| 第860回純粋な読者限定本、東京ハッピー・レストラン 3
 カード手数料でなぜ店の肩を持つ?
 今回も犬養さんが、実は彼女の最大の支持層である「純粋な読者」ではなく「料理人」、
 「店側」しか見ていないという例を挙げてみます。
 巻末に、たいした裏話でもないのに、
 「じつはこんな『裏』があるのです。レストランの経済学」
 というものがあります。
 私が以前示した、賃料などの具体的な数字による分析などではなく、
 単なる料理価格とサービス料の足し算しかしていない
 幼稚な主張もひどいもんですが、
 その後半に「カード手数料」について、
 手数料は店側の負担になるので
 楽しませてもらった店には気持ちよく現金で支払いたい、
 小さなマダムの店では月の手数料「15万円」が
 かなりの負担になり
 その額を「手伝い」にまわせばもっとサービスが行き届く、
 と訴えております。
 何を考えているのか。カード手数料率5%と仮定すると、
 月15万の手数料をカード会社に払うということは、
 カード支払いだけで300万円の売上があるということです。
 つまり、年商3600万円。
 現金支払いもありますから、
 4〜5千万円は超えているのではないでしょうか。
 この規模は、ちっとも「小さな店」ではないと考えます。
 しかし、こんな「揚げ足取り」を私は言いたいのではありません。私は犬養さんとぼやく店側に、大声で言いたい。
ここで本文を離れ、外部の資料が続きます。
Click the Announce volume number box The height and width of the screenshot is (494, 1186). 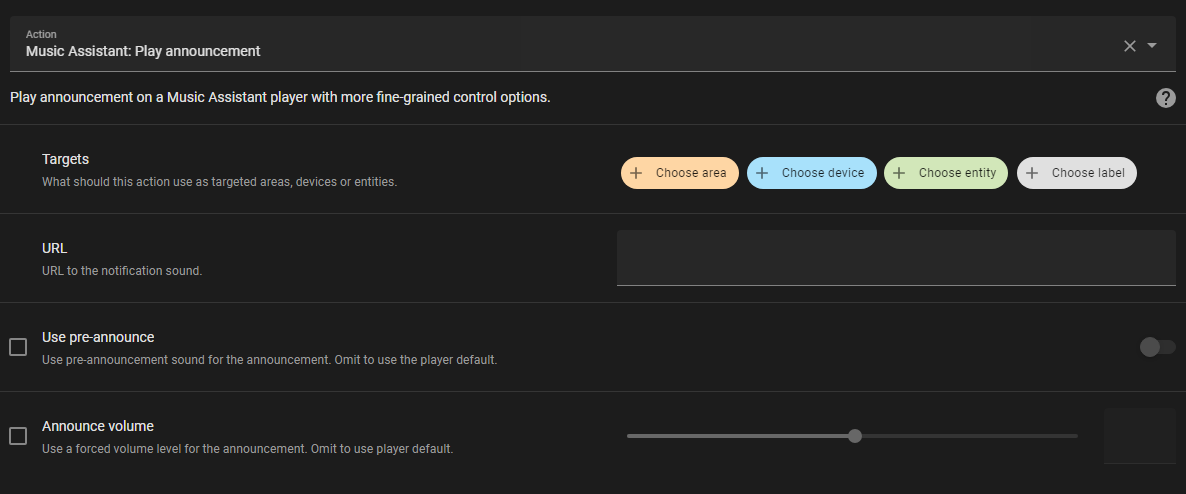tap(1139, 436)
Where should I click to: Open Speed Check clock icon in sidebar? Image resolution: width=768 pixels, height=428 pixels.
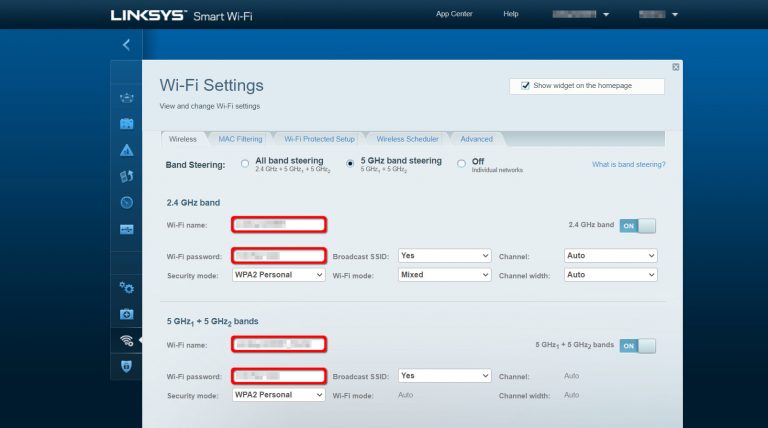pos(126,203)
 「手数料払うのが嫌なら、カード会社との契約を破棄しろ」と。
 何も飲食店は絶対カード使用可としなければいけないという法律があるわけではなく、その選択は店の自由です。
 現に、「次郎」はじめ強気の営業している店は
 カード使用不可であります。あの「タムラ」もそうですね。
 「手伝い」を雇ってサービス向上したいなら、
 すぐさまカード不可の店にして手伝いを雇え!
 ではなぜそうしないのか。それは「売上」が落ちる可能性を心配しているからです。
 物事には必ず「裏」と「表」がありまして、
 カードは一方的にカード会社だけが儲けて
 店側が損するものではないのです。
 そんなシステムなら、資本主義では成り立たない。
 現金を持ち合わせていなくて食事が食べられなかった不便から、
 初めてカードというシステムを考え出したのは
 「ダイナース」と聞きました。
 客側の便利さから発したビジネスシステムではありますが、
 その客側の便利さが「集客」へ結びつくという
 店側のメリットがあります。
 また、法人カードの普及により、
 いわゆる「掛け」というものが少なくなりました。
 カードをきった瞬間、手数料は数%引かれますが、
 直ぐにカード会社に対する店側の受け取り債権となって、
 支払いは保障されるわけです。
 「掛け」にした会社や個人客がつぶれたりして
 支払い不可能になるリスクを回避できるわけです。
 カード会社がつぶれる可能性はかなり低いですからね。
 また、現金の保管、移動と言うリスクもなくなります。
 「集客」と「リスク回避」、
 これが店側のカードシステム導入の「メリット」だと考えます。
 どこの資本主義の世に、
 負担ばっかりで何のメリットももたらさないシステムを導入する
 世間知らずな「店」が居るでしょうか。
 ジャーナリストを名乗る割に、まったく検証なく表面だけをとらえて
 「純粋な読者」を間違って啓蒙しようとしている犬養さん。
 最高学府を出られた方の思考とはとても思えません。
 現に、いままでカード不可の店でも時勢に逆らえず、集客も考えてカードシステムを導入する店が増えてきています。
 また蒸し返すといわれるかもしれませんが、
 あの手数料を客へ転嫁していた麻布十番の和食屋。
 再三のカード会社の要請にも、
 客への転嫁をやめるのに抵抗していましたが、
 カード会社から契約を破棄するとの「最後通告」に、
 ついに折れたのは拙著でも書いたとおりであります。
 つまり、それほど「カード使用可」は
 店側にとってもあり難い看板であるという証左なのです。
 何がジャーナリストなのか。
 犬養さんがただの「店宣伝屋」といわれる所以が
 ここにあると思います。
 カードを取り扱いしているがなるべく使ってくれるなという店、もしくは導入しない店は、
 手数料を払いたくないからが一番の理由でしょうが、
 ある事をしている店では別の理由で、
 カード使用が都合悪い場合があります。
 それはカードの使用が、
 当局による売上の完全把握につながるからです。
 俗に言う「裏帳簿」による「売上除外」が出来なくなります。
 カードを導入していない店、カードを使用するのを好まない店が、
 すべて売上除外をしていると言っているわけではありません。
 あくまで、一部のよからぬ店という話であります。